Copy each line below in which the string "from" appears.

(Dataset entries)
◆ ◆ ◆ ◆ ◆ ◆ ◆

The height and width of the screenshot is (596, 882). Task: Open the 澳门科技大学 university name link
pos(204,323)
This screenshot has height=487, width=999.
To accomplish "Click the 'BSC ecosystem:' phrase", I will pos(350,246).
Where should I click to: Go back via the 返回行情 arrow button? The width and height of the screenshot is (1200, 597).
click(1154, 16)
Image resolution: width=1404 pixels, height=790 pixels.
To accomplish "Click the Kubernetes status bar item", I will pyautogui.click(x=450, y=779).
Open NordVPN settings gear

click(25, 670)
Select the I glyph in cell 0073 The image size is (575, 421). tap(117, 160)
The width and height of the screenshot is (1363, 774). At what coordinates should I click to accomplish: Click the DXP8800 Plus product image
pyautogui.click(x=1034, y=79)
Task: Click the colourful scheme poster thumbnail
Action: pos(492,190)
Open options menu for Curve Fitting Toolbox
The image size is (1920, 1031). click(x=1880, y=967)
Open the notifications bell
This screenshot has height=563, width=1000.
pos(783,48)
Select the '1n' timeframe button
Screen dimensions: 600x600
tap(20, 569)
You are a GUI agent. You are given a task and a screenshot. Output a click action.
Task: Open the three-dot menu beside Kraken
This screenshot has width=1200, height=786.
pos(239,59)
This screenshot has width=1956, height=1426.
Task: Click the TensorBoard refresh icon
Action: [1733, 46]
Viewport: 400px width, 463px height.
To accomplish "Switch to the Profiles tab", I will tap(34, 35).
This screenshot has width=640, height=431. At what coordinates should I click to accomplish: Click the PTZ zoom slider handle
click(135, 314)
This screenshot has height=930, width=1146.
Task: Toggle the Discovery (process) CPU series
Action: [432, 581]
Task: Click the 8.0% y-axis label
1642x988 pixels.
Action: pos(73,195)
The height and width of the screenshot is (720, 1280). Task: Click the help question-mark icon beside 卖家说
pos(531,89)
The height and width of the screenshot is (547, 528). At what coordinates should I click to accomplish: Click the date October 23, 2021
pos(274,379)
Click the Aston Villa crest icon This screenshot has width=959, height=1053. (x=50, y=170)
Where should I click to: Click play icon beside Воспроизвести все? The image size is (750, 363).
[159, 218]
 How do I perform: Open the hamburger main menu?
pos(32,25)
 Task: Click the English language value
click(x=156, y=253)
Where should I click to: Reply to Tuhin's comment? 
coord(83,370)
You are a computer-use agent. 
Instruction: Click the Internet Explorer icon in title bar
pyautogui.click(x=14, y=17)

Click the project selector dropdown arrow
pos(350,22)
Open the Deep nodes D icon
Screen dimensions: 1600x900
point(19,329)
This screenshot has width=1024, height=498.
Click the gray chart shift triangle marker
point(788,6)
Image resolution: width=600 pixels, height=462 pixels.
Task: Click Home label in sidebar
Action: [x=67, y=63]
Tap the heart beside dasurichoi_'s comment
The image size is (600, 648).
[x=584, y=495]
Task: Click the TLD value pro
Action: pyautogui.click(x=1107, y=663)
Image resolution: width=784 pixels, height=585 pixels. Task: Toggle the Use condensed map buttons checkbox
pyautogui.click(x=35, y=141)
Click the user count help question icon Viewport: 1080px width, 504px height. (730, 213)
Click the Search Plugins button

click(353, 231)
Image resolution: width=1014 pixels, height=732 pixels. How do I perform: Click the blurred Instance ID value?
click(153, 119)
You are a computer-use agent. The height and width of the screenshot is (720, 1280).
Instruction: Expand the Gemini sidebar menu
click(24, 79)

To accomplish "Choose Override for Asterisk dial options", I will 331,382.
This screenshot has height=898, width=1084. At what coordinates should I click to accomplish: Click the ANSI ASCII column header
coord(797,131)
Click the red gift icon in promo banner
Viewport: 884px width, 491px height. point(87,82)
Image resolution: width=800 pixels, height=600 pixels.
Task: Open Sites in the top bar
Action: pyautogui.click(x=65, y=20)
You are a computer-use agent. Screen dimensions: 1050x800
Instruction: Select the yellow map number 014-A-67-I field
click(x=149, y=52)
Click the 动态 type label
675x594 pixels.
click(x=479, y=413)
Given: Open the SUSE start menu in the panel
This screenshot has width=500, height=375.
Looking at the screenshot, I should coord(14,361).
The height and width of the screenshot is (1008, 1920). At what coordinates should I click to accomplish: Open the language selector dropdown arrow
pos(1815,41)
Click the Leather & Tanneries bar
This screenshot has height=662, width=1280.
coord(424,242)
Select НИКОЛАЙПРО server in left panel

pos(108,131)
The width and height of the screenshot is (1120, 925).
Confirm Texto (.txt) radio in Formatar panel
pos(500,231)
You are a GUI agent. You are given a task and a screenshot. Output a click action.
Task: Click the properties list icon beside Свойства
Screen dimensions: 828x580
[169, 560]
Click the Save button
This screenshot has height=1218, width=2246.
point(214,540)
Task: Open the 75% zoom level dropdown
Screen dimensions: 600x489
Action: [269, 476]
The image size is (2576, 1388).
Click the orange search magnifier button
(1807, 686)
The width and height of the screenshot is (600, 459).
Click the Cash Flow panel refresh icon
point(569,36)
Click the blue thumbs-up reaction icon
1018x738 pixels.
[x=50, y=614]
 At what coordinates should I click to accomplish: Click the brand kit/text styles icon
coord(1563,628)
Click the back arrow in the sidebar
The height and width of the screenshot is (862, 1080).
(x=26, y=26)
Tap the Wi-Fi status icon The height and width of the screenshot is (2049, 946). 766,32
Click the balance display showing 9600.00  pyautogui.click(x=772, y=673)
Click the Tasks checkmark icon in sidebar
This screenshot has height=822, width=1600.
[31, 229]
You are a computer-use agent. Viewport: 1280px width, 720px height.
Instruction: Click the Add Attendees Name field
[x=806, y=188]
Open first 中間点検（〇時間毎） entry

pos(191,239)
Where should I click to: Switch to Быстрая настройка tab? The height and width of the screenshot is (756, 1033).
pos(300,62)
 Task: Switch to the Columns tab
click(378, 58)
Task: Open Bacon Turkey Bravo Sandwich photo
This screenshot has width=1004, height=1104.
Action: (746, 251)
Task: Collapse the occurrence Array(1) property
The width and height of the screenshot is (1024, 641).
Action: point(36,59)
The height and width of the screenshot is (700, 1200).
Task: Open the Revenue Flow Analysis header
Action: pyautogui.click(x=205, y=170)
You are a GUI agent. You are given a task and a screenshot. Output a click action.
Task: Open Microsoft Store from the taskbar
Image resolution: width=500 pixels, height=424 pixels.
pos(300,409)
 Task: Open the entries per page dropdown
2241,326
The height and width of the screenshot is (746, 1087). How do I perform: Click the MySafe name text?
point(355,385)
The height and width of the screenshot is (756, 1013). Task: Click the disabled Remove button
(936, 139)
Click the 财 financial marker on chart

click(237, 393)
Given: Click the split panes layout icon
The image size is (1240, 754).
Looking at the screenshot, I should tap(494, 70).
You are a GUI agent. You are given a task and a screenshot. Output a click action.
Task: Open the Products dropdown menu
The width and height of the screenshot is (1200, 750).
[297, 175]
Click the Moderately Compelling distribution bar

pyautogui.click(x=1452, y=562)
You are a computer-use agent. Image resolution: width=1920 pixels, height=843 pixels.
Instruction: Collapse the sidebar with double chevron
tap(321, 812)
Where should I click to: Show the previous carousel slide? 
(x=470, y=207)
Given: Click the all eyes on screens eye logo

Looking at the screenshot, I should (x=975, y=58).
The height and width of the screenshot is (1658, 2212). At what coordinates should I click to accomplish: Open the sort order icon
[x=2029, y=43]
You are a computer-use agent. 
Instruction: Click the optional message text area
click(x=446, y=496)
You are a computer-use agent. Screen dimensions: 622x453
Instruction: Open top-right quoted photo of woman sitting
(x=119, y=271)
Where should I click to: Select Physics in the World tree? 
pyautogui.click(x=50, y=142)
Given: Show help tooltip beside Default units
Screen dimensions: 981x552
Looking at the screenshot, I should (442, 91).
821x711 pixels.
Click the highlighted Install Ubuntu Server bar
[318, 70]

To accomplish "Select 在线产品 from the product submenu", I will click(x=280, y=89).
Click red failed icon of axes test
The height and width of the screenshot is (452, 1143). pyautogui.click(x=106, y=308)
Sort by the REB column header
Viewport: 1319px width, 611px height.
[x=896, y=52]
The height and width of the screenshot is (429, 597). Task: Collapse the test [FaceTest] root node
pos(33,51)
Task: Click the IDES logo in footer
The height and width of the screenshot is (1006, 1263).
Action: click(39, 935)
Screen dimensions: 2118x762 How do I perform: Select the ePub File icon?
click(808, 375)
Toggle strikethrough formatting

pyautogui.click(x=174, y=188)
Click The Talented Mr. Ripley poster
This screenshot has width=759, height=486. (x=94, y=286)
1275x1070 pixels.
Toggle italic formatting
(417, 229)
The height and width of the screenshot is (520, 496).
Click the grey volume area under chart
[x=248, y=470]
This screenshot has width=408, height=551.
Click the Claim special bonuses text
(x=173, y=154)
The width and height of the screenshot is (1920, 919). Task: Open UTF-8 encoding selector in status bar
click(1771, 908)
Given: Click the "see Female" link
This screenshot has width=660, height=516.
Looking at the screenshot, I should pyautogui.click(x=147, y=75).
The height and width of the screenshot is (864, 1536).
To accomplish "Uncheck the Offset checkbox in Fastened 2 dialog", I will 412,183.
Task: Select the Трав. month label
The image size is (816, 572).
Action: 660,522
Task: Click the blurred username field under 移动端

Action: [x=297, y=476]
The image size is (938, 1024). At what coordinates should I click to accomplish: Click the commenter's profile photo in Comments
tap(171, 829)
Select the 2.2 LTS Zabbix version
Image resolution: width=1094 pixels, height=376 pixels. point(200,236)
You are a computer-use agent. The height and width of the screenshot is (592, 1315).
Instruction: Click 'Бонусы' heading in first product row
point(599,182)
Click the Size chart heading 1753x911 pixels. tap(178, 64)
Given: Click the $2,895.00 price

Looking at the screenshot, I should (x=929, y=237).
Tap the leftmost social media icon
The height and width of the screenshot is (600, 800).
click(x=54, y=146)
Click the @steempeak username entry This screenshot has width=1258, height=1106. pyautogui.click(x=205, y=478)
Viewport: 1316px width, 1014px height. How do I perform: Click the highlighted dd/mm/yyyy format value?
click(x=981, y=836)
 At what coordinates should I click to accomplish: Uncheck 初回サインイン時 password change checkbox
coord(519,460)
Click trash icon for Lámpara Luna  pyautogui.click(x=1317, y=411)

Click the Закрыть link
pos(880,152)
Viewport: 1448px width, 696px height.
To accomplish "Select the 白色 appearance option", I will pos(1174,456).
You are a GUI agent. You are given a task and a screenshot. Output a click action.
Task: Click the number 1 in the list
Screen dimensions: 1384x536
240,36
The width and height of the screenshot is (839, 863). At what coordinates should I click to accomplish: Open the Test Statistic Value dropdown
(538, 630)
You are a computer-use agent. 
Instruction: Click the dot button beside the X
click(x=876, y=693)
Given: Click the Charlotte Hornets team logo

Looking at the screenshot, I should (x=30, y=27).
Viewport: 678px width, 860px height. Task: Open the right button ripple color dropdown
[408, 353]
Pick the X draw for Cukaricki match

◆ ◆ ◆ ◆ ◆ ◆ ◆

Answer for the task:
Task: Open Microsoft Store from the taskbar
To accomplish "Select 在线产品 from the product submenu", I will click(x=280, y=89).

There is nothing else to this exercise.